Help with Color Management
Hexachrome does require a higher level of color management. You may opt to hire a consultant, however it is your color separator and/or printer that would use a consultant's services for training, and they, in turn, would help you.
Printers have to be certified by Pantone to use their system, and they must submit a test form to Pantone to get licensed. Ink manufacturers also need to meet strict standards to achieve Hexachrome certification.
Although Hexachrome has been used on sheetfed presses since 1995 for projects ranging from packaging to posters, is Hi-Fi printing an option for web offset?

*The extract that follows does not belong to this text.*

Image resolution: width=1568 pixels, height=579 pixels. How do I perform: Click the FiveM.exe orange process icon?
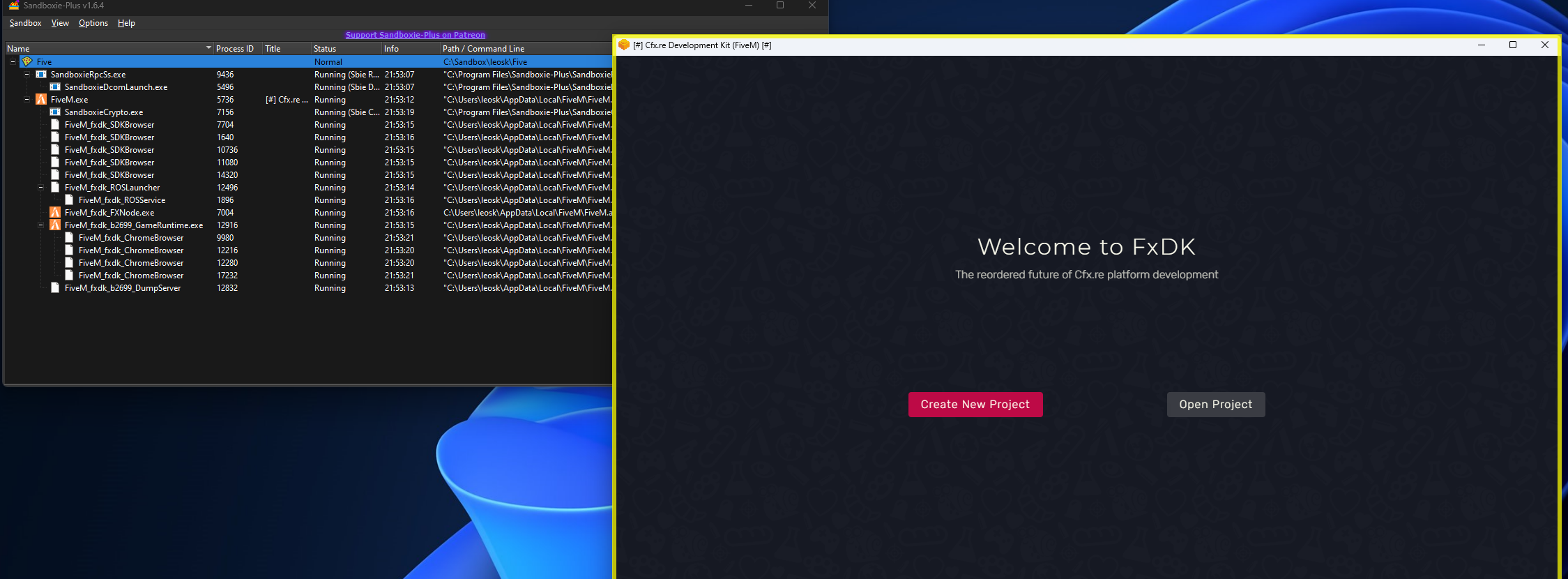point(41,99)
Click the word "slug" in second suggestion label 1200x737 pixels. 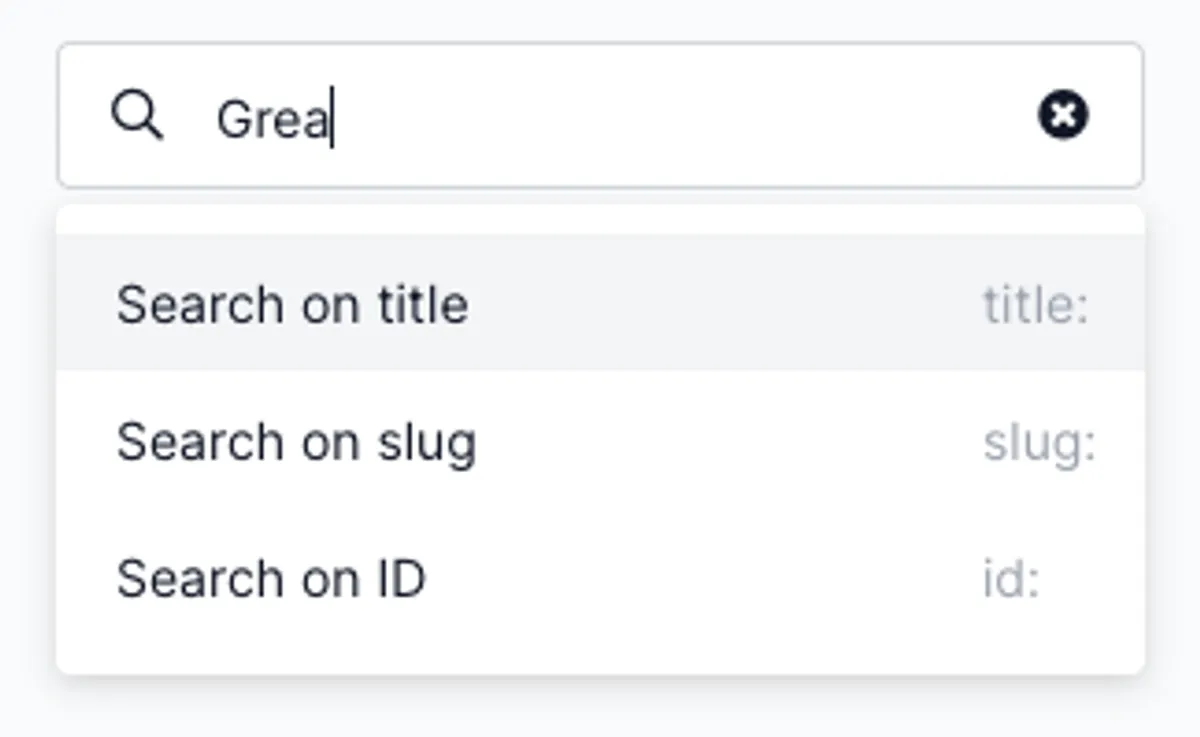point(426,442)
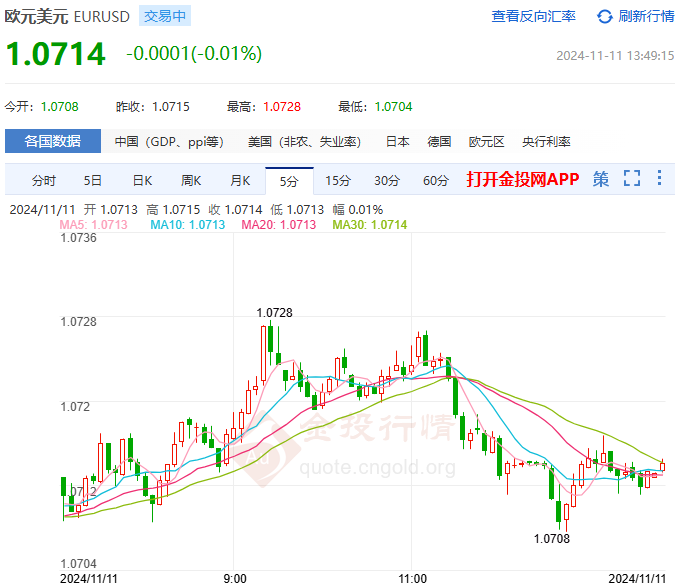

The Graphic Arts Center in San Francisco is said to be the first to use it for high-volume web offset printing. They faced a challenge familiar to many web printers: How do you accurately match colors to products with one pass without incurring the cost of multiple spot colors?
For high-quality and multiple-color projects, they still use a Hi-Fi process. However, Ken Clark, marketing director at the Graphic Arts Center, says that while they still offer it, they really don't sell too much of it.
Peacock Colors, Inc. in Butler, Wis., "stopped making the Hexachrome ink sets years ago because it was unprofitable," says Cliff Bloom, the company's president. "We had [fewer] and [fewer] customers to sell to." As a matter of fact, Bloom questions the future of all sheetfed offset printing, "In the future I cannot see sheetfed presses competing economically with the new digital technology."